Hawk-Eye technology was used in the review that cleared Cameron Waters of wrongdoing in his first-lap tangle with David Reynolds in Sunday's Superloop Adelaide 500 leg.
Reynolds was sitting third when Waters made a move down the inside at the Turn 9 hairpin, which ended with the Penrite Racing Holden being escorted wide.
While Reynolds fell to seventh and ultimately finished a frustrated ninth, Waters took his Monster Mustang to second, his first podium since Pukekohe in 2017.
Stewards reviewed the incident, with Hawk-Eye helping determine that Waters' left-front wheel interlocked with Reynolds' right-front, sending the Ford straight-on briefly.
Largely associated with ball-tracking animation in tennis and cricket, Hawk-Eye provides instant access to footage recorded by all television cameras at the circuit.
After being trialled at a handful of events in 2018, it will be used as part of the judicial process more this season amid a push to settle more outcomes in-race.
In Adelaide's season opener, it was also brought into play in Sunday ARMOR ALL Qualifying to determine James Golding impeded James Courtney at Turn 8, incurring a three-place grid penalty.
Asked about the incident post-race, Waters said it was clear his and Reynolds' wheels interlocked.
"I kind of knew early on that I had to get in front of Reynolds if I wanted to have a shot at Shane [van Gisbergen] and getting a podium," he said.
"I had a good run through [Turn] 8, came out of there and thought I'd have a crack.
"I got side-by-side and we actually kind of interlocked wheels and tore the wheel out of my hand.
"I actually thought I had bent steering but lucky I didn't have any damage."
Having won the 2018 finale in Newcastle and been an Adelaide podium finisher 12 months earlier, Reynolds had a low-key start to the new campaign.
While he started third on Sunday, he had to settle for race results of eighth and ninth, and was miffed by the Waters clash and lack of action.
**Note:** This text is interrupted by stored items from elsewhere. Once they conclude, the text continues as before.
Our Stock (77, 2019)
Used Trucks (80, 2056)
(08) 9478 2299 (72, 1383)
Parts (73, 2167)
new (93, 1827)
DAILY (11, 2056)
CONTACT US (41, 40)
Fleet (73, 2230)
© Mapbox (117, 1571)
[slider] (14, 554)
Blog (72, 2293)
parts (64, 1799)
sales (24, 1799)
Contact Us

Reynolds said it was not clear the wheels had interlocked immediately after what he classed as a "terrible" race, despite leading the middle stint on an alternate strategy.
"I got run off the track and there was nothing done about it," Reynolds told Supercars.com.
"It was a fair move initially, I was trying to drive around the outside, give plenty of room as I do and I still got shafted.
"It took me ages to get my momentum back. My car wasn't that fast anyway, but it kind of just made it worse that I got pushed out of the road."